When it comes to challenges in the way of the standards’ adoption in Mauritius, the main issue lies in the significant preparation these standards entail upon participating companies. Indeed, companies may need to commit intensive resources to comply with, and extract the full benefit from, their alignment with these comprehensive principles. Broadly speaking, the following challenges are expected to be faced by complying companies:

  • Awareness and Knowledge: There is low familiarity with the new sustainability reporting standards.
  • Data Collection: Companies in Mauritius currently offer limited infrastructure for collecting, verifying, and reporting on sustainability data.
  • Resource Limitations: Intensive financial and human resources are required to meet the new standards.
  • Regulatory Adaptation: The need for alignment between the Mauritian regulatory framework and IFRS standards imposes further challenges.

What are some key steps towards IFRS S1 and S2 implementation?

At ESG Intellis Solutions Ltd (ESG Intellis) we believe that Mauritius must start taking steps to adopt these cutting-edge principles informing the sustainability landscape worldwide.
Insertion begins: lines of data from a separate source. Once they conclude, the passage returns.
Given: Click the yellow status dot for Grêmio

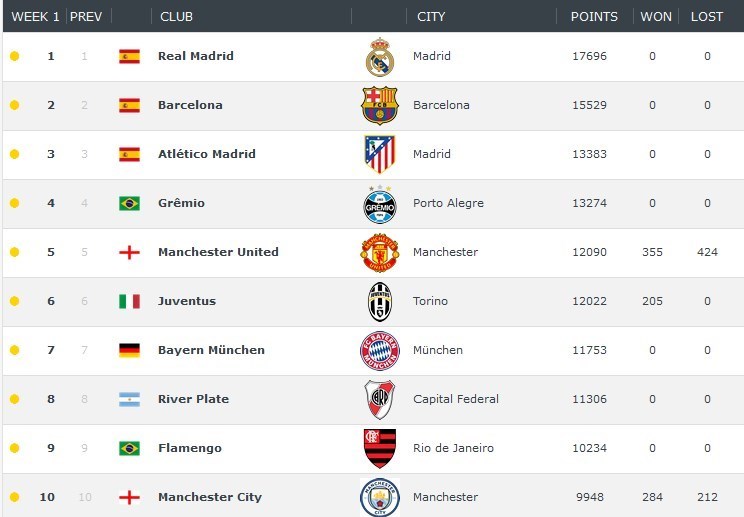Looking at the screenshot, I should click(14, 203).
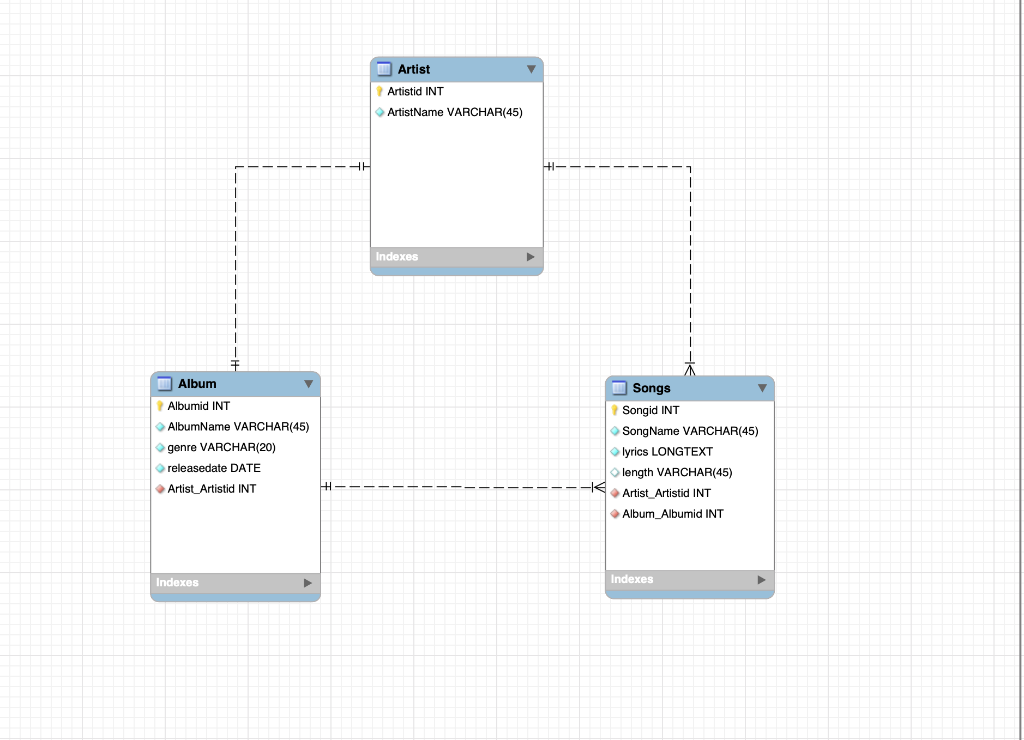Click the key icon next to Songid
Image resolution: width=1024 pixels, height=740 pixels.
(613, 410)
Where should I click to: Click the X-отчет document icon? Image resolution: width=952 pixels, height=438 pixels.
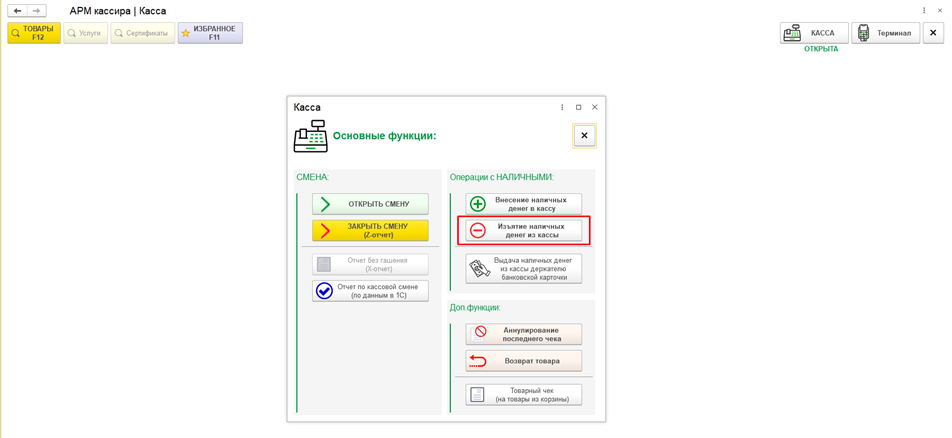(x=325, y=264)
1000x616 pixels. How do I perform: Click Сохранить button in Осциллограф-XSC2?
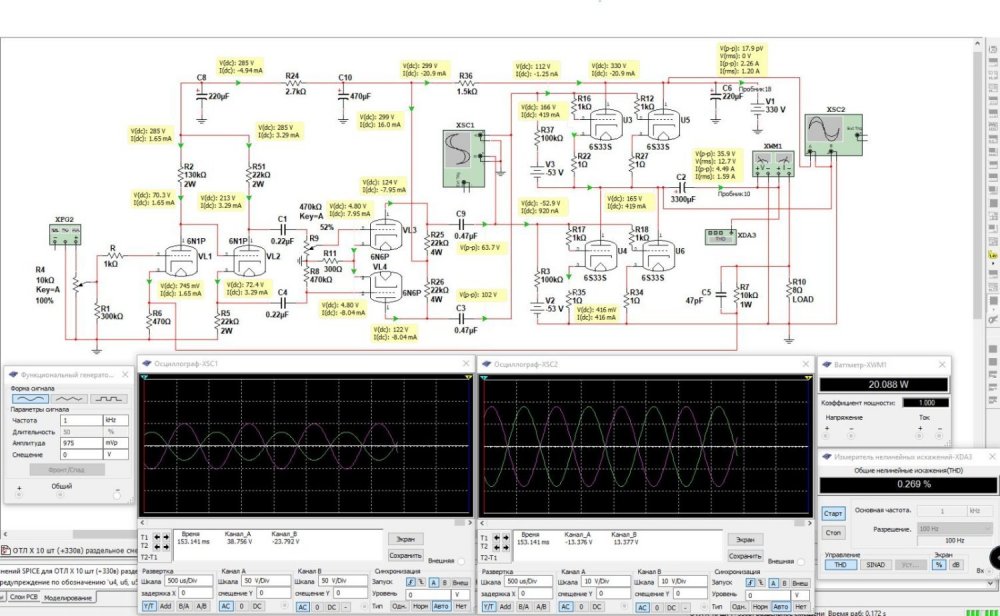743,555
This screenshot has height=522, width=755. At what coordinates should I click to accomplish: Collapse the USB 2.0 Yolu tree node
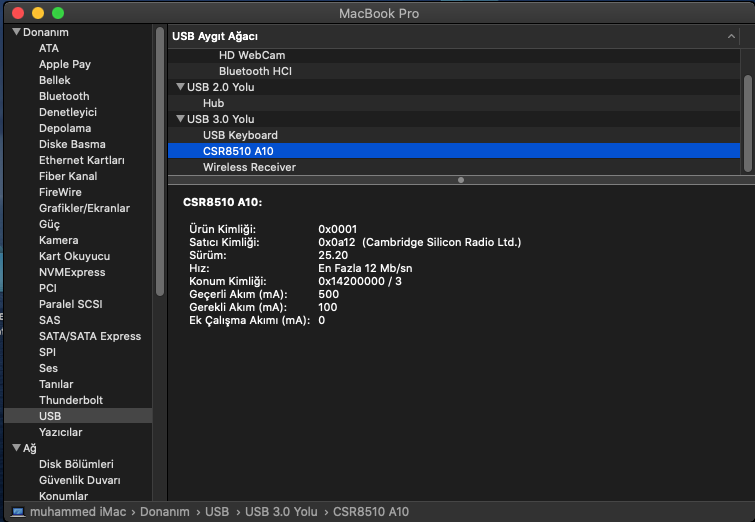(x=180, y=87)
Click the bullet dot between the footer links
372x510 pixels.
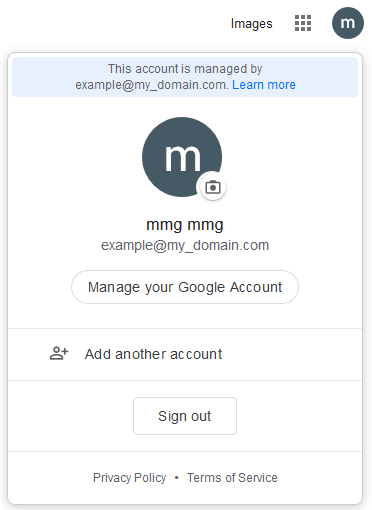coord(177,478)
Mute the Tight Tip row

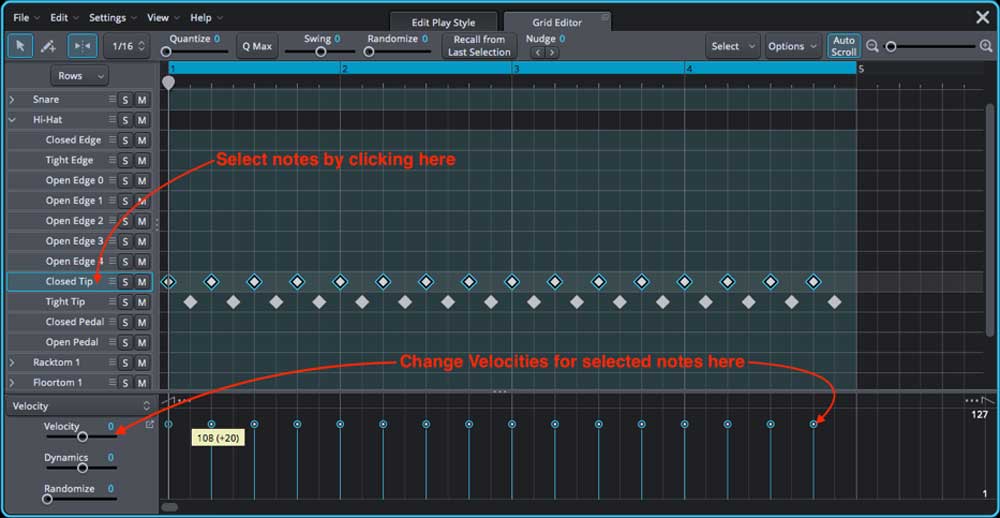pyautogui.click(x=142, y=302)
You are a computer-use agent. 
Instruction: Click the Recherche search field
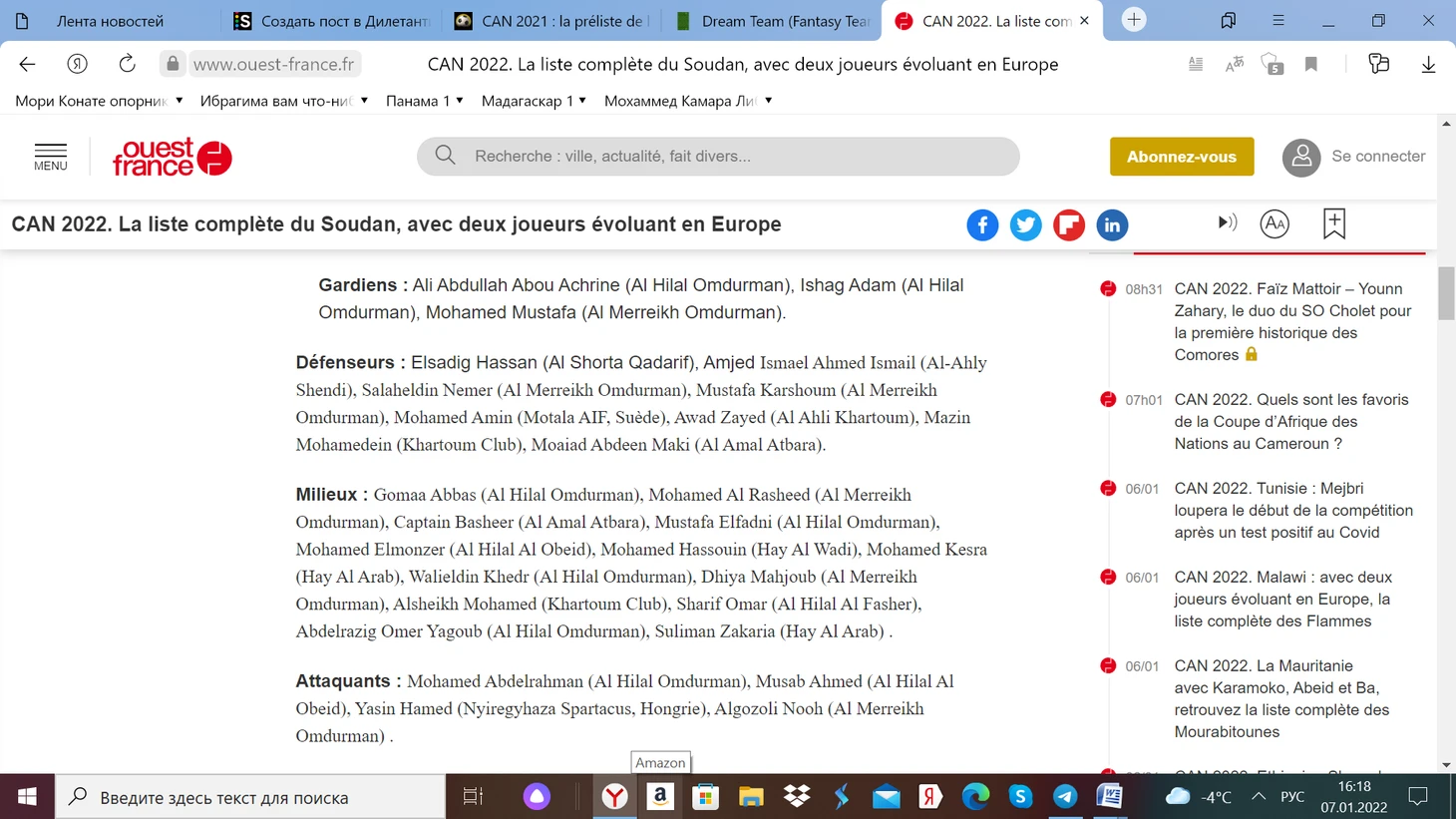point(718,157)
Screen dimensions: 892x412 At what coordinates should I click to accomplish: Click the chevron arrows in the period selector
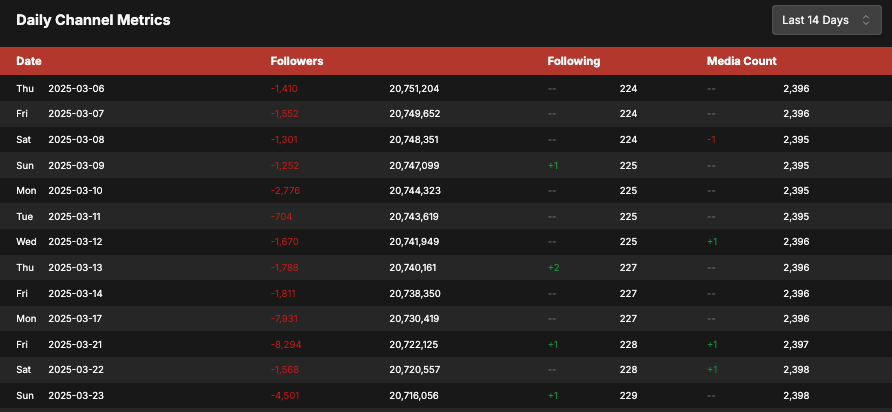tap(866, 20)
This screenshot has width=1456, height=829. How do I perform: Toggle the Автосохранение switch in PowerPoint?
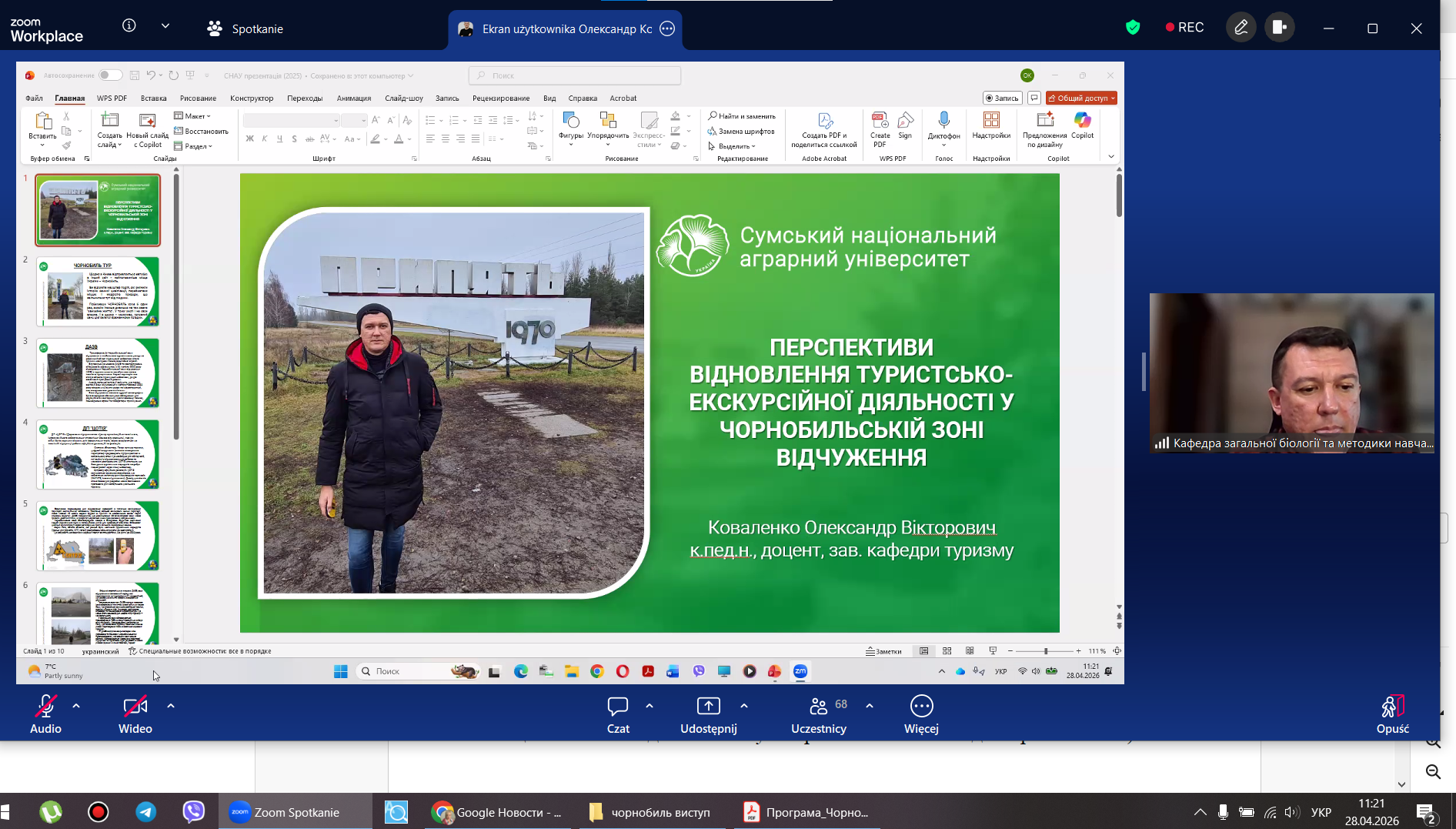(x=110, y=75)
Indeed, the adoption of IFRS S1 and S2 provides Mauritius with a window to become a regional leader in sustainability, if only our economy is able to seize this opportunity with both hands.

For this challenging journey, we believe Mauritius must equip itself on multiple fronts, such as: 

  • Capacity Building: Training and development for local companies, accountants, and auditors on IFRS S1 and S2.
  • Policy Support: Government and regulatory incentives to encourage voluntary compliance before mandatory regulations.
  • Collaboration: Partnerships with global organisations, international financial institutions, and regulatory bodies to support smooth adoption.

In terms of collaboration, ESG Intellis sees a pivotal potential role for key local institutions. 

At the outset, we see the Stock Exchange of Mauritius (SEM) as laying the path for the integration of IFRS S1 and S2 into listing requirements of companies. This will ensure that companies consider these standards from the start.

For its part, we expect the Financial Services Commission (FSC) of Mauritius as the key regulator for the non-banking financial services sector to provide regulatory guidance and oversight.

Finally, the private sector must turn to associations and sustainability experts within their ranks to suggest adoption strategies for companies. 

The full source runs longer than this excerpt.